EXCERPT PROVIDED:
○ ○ ○
Howdy markhimself.. Try setting the External to master.. When you open your device manager are there any yellow question marks besides the Hard drive?

Also right click ym computer..Click manage..Then disk management..Does the HD show in there/


----------



## markhimself (Mar 20, 2007)

howdy!!
Device shows up as unknown device under the universal serial bus heading.
If i set it to master wont it conflict with my other hard drives? Also it used to work as a slave device before and all of a sudden just stopped working! Wierd!
Ive tried deleting the vid entry in the registry aswell but that doesnt work either! hmmmm..


----------



## geek73 (Mar 29, 2007)

Do you still have the drivers for your motherboard? Maybe it got corrupt and now it is not shwing up


----------



## Andy128 (Nov 6, 2004)

Have you tried system restore to a point prior to it failing?
Also- is it the onboard usb port? Might want to install a usb-pci card and give that a try.

Andy


----------



## Lydokane (May 24, 2005)

Mark,

Changing the drive to master will not mess with your current hard drive config. Andy is on the right track with the USB reply. If you don't have access to a PCI card try using a different plug that is already available. You could also try a different cable.

Does the external drive have its own power supply or does it get its power from the USB port? If it is drawing power from the USB you might be underpowered. 

Also, just to troubleshoot, I would remove any other USB devices that aren't necessary (flash drives, cameras, scanners etc.).

Lydokane


----------



## markhimself (Mar 20, 2007)
○ ○ ○
(Saved data entries)
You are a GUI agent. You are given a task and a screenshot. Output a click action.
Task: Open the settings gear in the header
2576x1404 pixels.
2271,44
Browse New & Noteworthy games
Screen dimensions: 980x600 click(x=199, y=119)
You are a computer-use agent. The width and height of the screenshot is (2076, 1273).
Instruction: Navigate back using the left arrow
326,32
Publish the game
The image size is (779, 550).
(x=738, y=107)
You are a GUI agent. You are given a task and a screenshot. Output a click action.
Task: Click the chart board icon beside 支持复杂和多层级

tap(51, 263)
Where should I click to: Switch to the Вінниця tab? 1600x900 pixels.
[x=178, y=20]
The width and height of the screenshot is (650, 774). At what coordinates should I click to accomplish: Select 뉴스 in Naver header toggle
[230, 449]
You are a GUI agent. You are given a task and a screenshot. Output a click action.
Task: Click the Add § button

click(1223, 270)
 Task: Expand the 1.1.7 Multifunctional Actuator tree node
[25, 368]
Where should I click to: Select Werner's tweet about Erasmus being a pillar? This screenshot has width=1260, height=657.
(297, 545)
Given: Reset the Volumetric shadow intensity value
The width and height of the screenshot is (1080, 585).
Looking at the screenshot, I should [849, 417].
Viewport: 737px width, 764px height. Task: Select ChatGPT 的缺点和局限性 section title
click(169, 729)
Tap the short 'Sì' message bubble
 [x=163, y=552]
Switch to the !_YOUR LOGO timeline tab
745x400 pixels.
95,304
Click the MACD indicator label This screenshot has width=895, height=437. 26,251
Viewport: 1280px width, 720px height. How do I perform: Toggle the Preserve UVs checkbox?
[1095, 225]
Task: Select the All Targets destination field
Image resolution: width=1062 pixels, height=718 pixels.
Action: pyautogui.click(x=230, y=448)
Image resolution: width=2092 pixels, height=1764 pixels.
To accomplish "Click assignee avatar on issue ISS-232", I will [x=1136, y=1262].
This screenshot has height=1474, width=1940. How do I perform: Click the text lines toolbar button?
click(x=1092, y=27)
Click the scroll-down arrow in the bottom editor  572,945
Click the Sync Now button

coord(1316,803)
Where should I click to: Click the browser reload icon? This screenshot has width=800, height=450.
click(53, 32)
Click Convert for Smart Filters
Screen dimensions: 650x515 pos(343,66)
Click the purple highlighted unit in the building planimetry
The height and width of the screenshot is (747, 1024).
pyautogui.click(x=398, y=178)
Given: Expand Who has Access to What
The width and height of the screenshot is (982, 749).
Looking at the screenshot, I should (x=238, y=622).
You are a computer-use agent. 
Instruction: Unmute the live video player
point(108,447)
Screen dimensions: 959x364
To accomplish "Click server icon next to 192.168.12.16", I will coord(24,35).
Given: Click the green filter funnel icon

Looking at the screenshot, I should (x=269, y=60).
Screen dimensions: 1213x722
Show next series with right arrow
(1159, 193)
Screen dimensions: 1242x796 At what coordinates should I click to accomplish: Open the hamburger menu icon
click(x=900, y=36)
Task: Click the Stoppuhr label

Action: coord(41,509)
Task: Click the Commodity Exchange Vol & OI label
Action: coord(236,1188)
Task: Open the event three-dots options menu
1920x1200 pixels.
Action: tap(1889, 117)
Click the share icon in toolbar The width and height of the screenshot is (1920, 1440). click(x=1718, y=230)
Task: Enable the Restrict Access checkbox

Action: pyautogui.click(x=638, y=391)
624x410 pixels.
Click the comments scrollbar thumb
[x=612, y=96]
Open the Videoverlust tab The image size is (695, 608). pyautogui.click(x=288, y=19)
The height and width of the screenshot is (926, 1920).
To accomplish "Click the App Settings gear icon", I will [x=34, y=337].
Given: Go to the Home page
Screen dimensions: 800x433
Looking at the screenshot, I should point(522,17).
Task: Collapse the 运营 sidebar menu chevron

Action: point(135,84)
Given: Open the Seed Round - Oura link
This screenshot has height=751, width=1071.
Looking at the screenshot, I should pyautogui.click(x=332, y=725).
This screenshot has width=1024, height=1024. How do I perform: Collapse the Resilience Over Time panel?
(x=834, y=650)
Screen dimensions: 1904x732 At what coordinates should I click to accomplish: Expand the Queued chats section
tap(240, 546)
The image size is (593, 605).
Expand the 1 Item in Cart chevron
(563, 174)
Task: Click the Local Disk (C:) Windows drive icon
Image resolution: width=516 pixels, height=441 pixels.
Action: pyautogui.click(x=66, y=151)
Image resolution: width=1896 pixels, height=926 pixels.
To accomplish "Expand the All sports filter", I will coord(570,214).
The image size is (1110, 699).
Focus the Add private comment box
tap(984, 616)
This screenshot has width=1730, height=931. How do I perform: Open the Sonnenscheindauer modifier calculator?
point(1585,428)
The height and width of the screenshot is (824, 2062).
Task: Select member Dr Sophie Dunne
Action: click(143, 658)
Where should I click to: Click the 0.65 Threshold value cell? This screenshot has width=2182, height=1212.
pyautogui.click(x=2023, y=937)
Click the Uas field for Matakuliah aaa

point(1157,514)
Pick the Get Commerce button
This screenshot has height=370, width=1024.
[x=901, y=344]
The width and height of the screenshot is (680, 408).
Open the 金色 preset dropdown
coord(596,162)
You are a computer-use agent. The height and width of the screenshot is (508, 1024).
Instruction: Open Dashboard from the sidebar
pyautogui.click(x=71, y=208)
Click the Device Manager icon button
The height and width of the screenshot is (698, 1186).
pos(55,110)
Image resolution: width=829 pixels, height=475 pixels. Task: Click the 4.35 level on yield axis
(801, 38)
○ ○ ○
Reproduce the forum thread about the external hard drive word for word, from start to finish.

Howdy markhimself.. Try setting the External to master.. When you open your device manager are there any yellow question marks besides the Hard drive?

Also right click ym computer..Click manage..Then disk management..Does the HD show in there/


----------



## markhimself (Mar 20, 2007)

howdy!!
Device shows up as unknown device under the universal serial bus heading.
If i set it to master wont it conflict with my other hard drives? Also it used to work as a slave device before and all of a sudden just stopped working! Wierd!
Ive tried deleting the vid entry in the registry aswell but that doesnt work either! hmmmm..


----------



## geek73 (Mar 29, 2007)

Do you still have the drivers for your motherboard? Maybe it got corrupt and now it is not shwing up


----------



## Andy128 (Nov 6, 2004)

Have you tried system restore to a point prior to it failing?
Also- is it the onboard usb port? Might want to install a usb-pci card and give that a try.

Andy


----------



## Lydokane (May 24, 2005)

Mark,

Changing the drive to master will not mess with your current hard drive config. Andy is on the right track with the USB reply. If you don't have access to a PCI card try using a different plug that is already available. You could also try a different cable.

Does the external drive have its own power supply or does it get its power from the USB port? If it is drawing power from the USB you might be underpowered. 

Also, just to troubleshoot, I would remove any other USB devices that aren't necessary (flash drives, cameras, scanners etc.).

Lydokane


----------



## markhimself (Mar 20, 2007)